The European parliament called Thursday on Pakistan to overhaul its blasphemy laws with a view to repealing them, saying they were "increasingly used to target" Christians and other minorities, reports Jeremy Reynalds, Senior Correspondent for ASSIST News Service.
According to an article by the AFP News Service, the parliament expressed great concern about the case of Asia Bibi, a Christian woman sentenced to death four years ago for blasphemy.
Her sentence was upheld last month by a high court in Lahore, dashing hopes the conviction might be overturned or commuted to a jail term.
In a non-binding resolution, members of the European parliament in Strasbourg, AFP reported that France expressed concern that blasphemy laws “are increasingly used to target vulnerable minority groups, including Ahmedis and Christians, in Pakistan.”

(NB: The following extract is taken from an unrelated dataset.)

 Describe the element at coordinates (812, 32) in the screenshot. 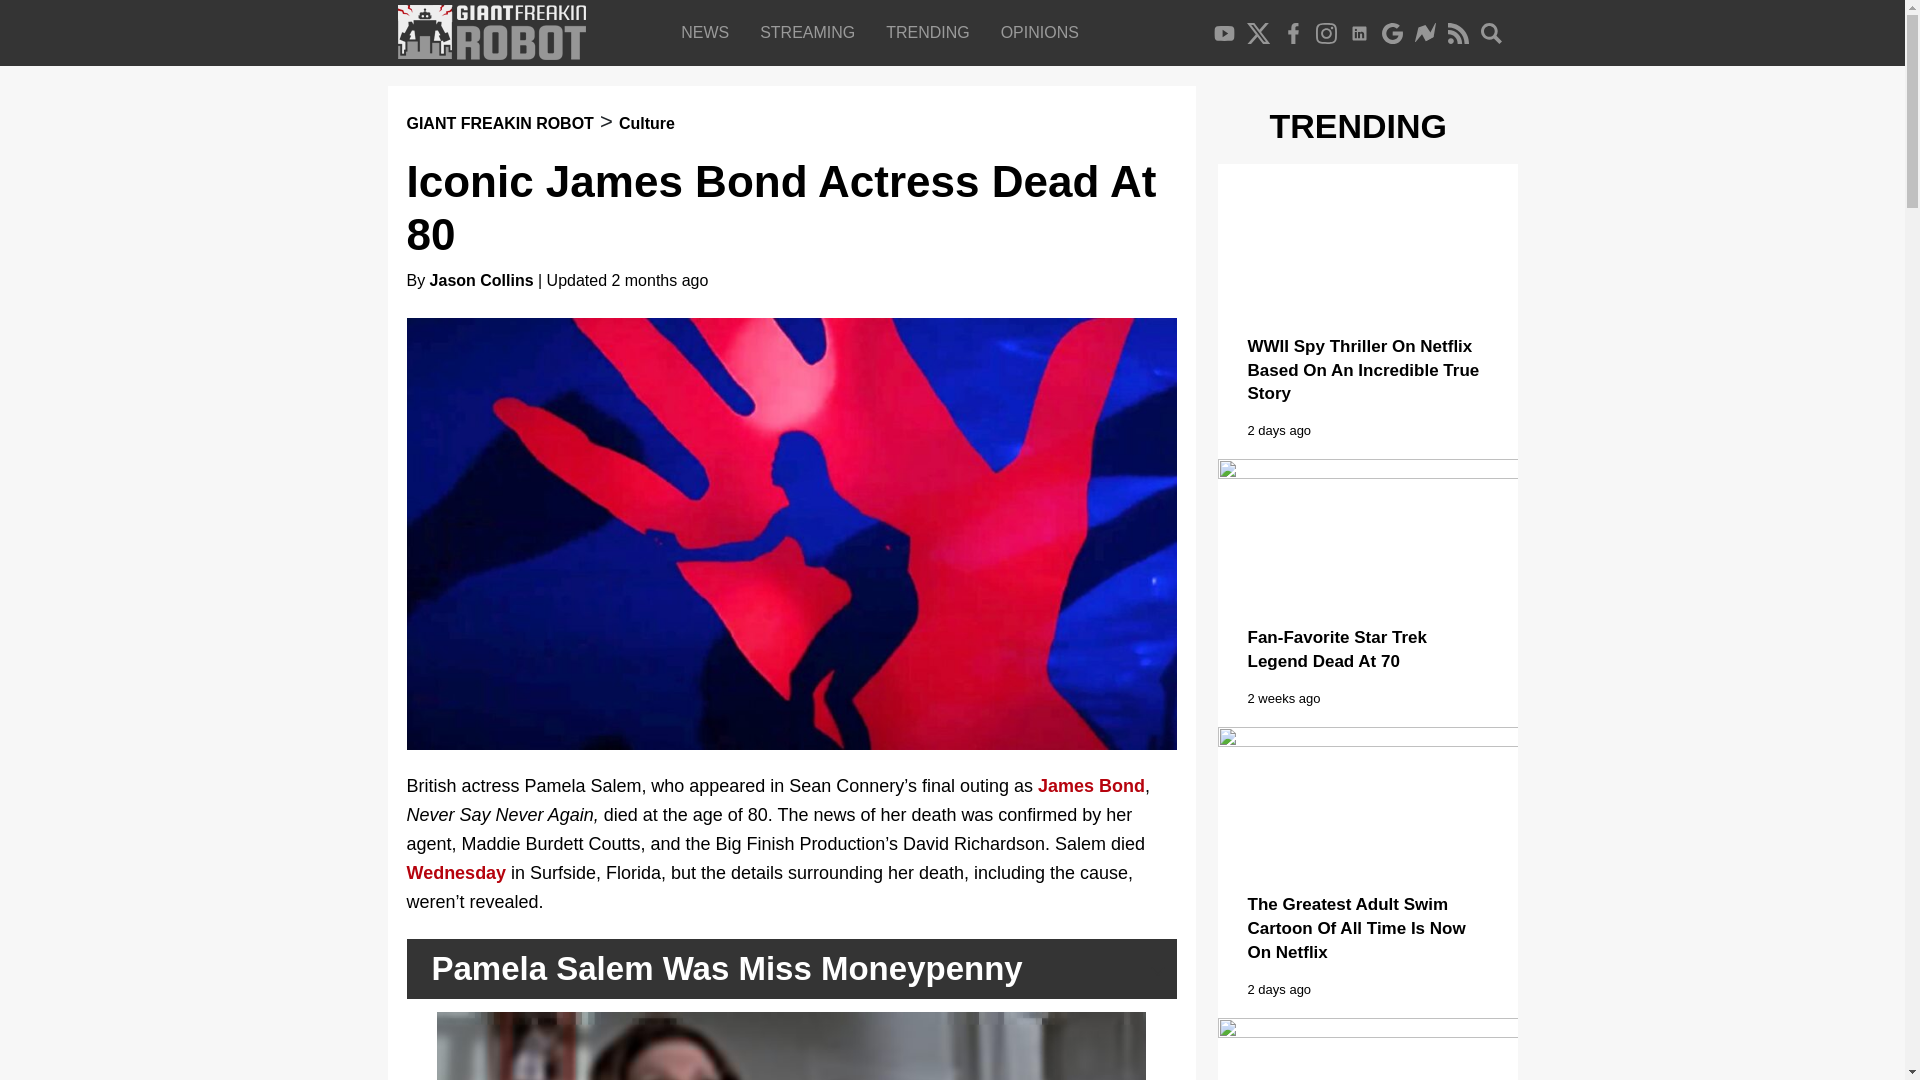

I see `Streaming` at that location.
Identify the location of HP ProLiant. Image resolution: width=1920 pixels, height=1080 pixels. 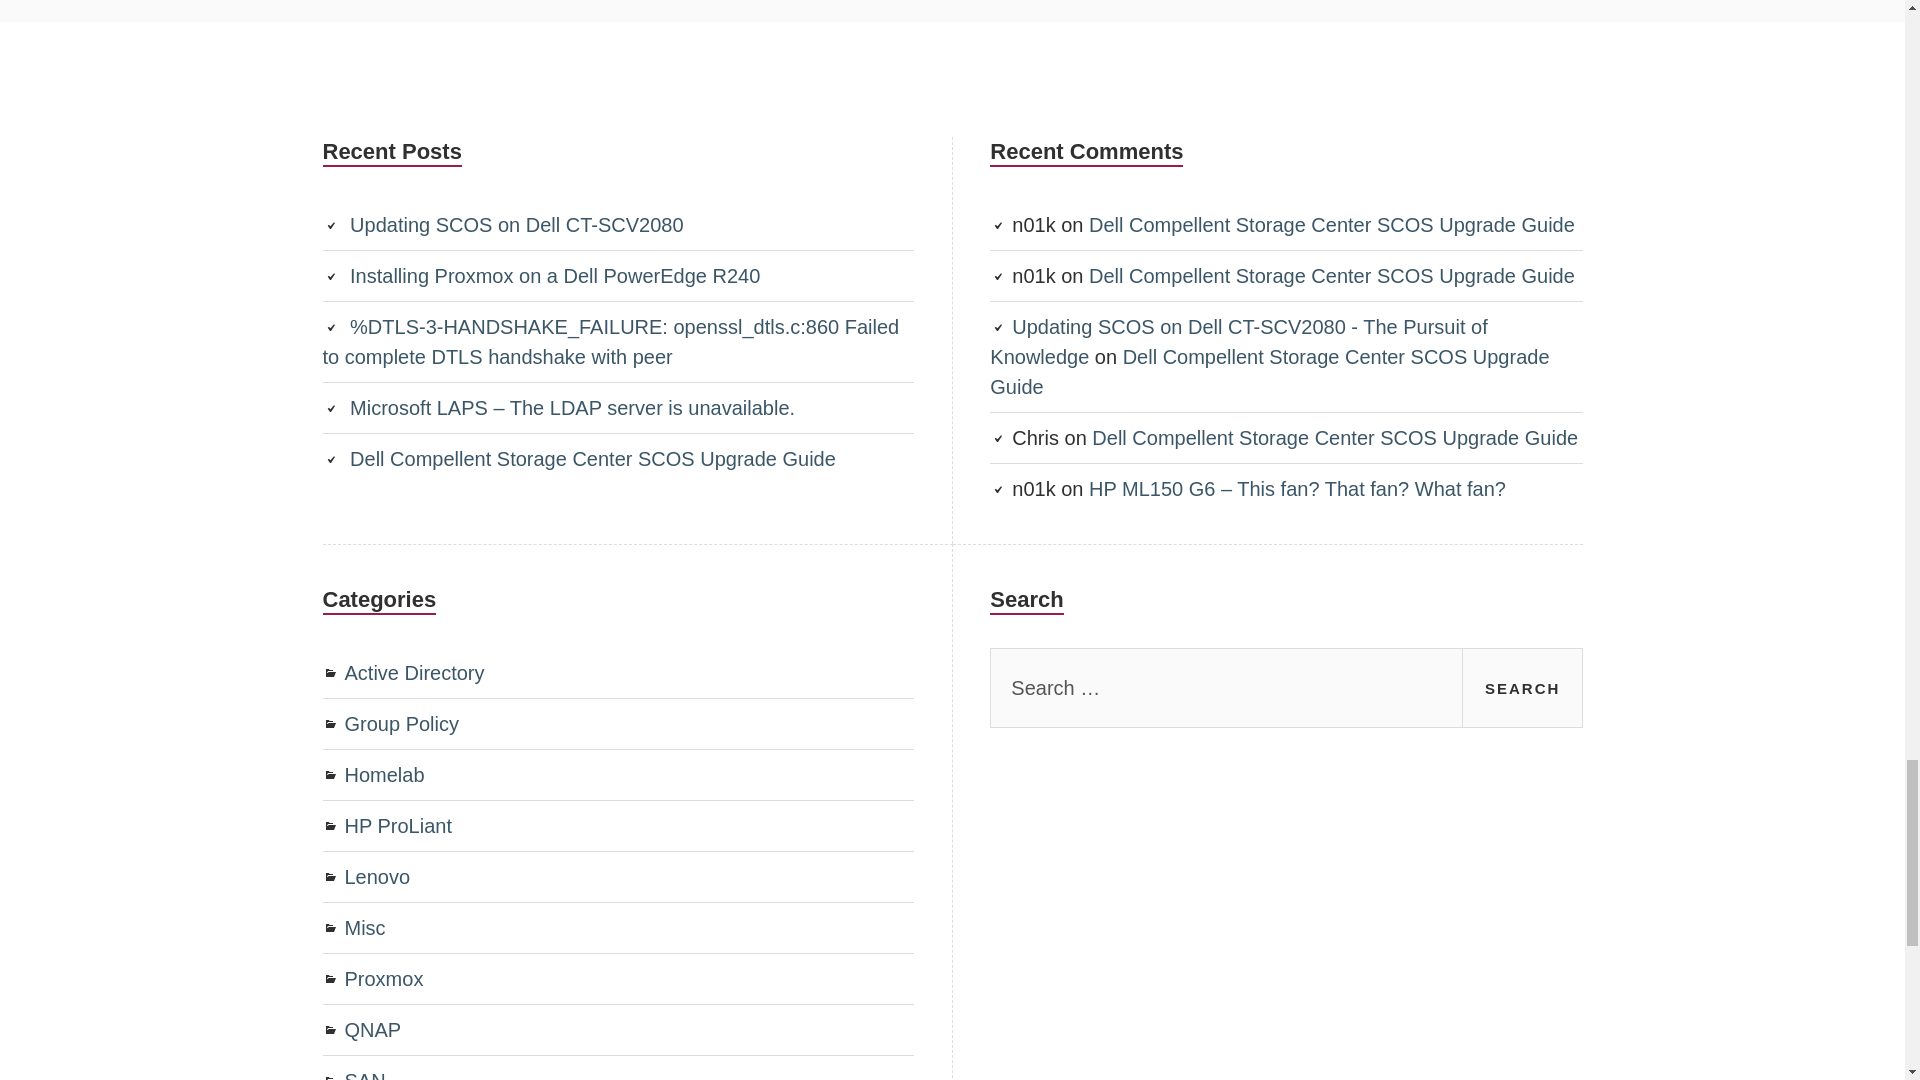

The resolution “calls on the government of Pakistan to carry out a thorough review of the blasphemy laws and their current application ... with a review to repealing the laws.”
It also “calls on the government of Pakistan to abolish the death penalty, including for blasphemy or apostasy.”
AFP said meanwhile, about 50 MEPs meanwhile wrote to EU foreign policy chief Federica Mogherini urging her to ask Pakistan to show clemency toward Asia Bibi.
In a final recourse in her case, Bibi filed an appeal in Pakistan's top court Monday.
Pakistan has never executed anyone for blasphemy and has had a de facto moratorium on civilian executions since 2008.